* Extract provided

HOUSTON (KHOU/CNN) -- Meet Dolly, the $5,000 cat. Meet her owner, Keith Hardin, who was willing to put his money on the line to find his missing cat, Dolly.
"She's just like a child," said her owner Keith Hardin. "That's the simplest way I could put it."
Hardin didn't spend that much cash to adopt the exotic short hair, but after she went missing he rustled up the cash.
Dolly vanished New Year's Eve after someone broke into Hardin's Greenspoint apartment. He didn't know if Dolly was stolen or if she ran out of the open door.
Hardin put flyers up all over his neighborhood and even got help from a co-worker and fellow cat lover, Charles Frey.
"One of my cats passed away from lung cancer a little more than a month ago and that motivated me to help Keith try to find his cat," he said.
Hardin originally offered an undisclosed amount as a reward. By February, the reward was up to $1,000.
In March, co-worker Frey chipped in some money and Hardin withdrew money from his 401k to raise the reward to a whopping $5,000.
"My mom just thinks I'm absolutely nuts to spend that much money on a cat," Hardin said. "She's not a cat person but I know she would have done it in a heartbeat for her dog."

* Records
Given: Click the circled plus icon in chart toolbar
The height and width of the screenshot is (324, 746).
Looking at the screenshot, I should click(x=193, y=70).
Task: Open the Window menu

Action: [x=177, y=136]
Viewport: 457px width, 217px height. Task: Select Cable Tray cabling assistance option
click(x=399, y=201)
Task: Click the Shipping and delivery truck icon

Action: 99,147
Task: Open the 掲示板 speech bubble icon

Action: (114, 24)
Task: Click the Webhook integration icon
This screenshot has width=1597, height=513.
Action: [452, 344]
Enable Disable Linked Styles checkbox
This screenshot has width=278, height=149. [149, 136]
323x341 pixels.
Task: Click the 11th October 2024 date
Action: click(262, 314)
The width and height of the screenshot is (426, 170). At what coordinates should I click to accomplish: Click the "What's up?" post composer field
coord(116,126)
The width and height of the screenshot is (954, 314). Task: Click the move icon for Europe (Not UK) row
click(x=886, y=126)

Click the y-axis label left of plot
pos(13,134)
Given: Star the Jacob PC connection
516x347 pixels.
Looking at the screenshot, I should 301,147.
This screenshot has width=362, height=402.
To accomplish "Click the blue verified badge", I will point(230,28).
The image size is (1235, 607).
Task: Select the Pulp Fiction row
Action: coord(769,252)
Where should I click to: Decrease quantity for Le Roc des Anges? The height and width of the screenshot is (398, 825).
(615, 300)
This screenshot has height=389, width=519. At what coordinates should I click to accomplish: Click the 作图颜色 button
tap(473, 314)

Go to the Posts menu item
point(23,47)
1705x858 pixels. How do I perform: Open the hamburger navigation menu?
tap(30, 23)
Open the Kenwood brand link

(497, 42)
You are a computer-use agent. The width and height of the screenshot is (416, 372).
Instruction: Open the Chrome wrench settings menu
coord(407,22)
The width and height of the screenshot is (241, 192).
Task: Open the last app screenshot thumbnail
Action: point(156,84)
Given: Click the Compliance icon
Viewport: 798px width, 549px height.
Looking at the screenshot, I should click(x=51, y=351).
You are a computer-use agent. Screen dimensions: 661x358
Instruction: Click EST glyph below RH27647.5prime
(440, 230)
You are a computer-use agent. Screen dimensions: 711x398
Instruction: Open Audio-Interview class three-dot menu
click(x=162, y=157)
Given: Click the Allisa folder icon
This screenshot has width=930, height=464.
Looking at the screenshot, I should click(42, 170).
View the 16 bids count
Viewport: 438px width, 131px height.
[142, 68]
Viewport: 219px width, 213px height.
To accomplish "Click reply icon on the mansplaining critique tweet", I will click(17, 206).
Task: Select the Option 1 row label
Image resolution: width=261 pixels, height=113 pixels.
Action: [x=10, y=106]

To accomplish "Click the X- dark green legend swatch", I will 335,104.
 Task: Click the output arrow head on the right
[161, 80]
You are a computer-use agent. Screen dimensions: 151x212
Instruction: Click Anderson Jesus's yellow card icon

* Tasks for this exercise
**1.** Answer each question from the news story about Dolly.
(a) In what area was Hardin's apartment?
(b) What did one of Charles Frey's cats die from?
(c) How high was the reward by February?
**2.** List every name of a person or animal that appears in the news story about Dolly.
**3.** Write out the news story about Dolly between "HOUSTON (KHOU/CNN) -- Meet" and "up to $1,000.", inclusive, and swap "flyers" for "posters".
The rows have no connection to the news story about Dolly.

* Results of the exercise
**1.**
(a) Greenspoint
(b) Lung cancer
(c) $1,000

**2.** Dolly, Keith Hardin, Charles Frey

**3.**
HOUSTON (KHOU/CNN) -- Meet Dolly, the $5,000 cat. Meet her owner, Keith Hardin, who was willing to put his money on the line to find his missing cat, Dolly.
"She's just like a child," said her owner Keith Hardin. "That's the simplest way I could put it."
Hardin didn't spend that much cash to adopt the exotic short hair, but after she went missing he rustled up the cash.
Dolly vanished New Year's Eve after someone broke into Hardin's Greenspoint apartment. He didn't know if Dolly was stolen or if she ran out of the open door.
Hardin put posters up all over his neighborhood and even got help from a co-worker and fellow cat lover, Charles Frey.
"One of my cats passed away from lung cancer a little more than a month ago and that motivated me to help Keith try to find his cat," he said.
Hardin originally offered an undisclosed amount as a reward. By February, the reward was up to $1,000.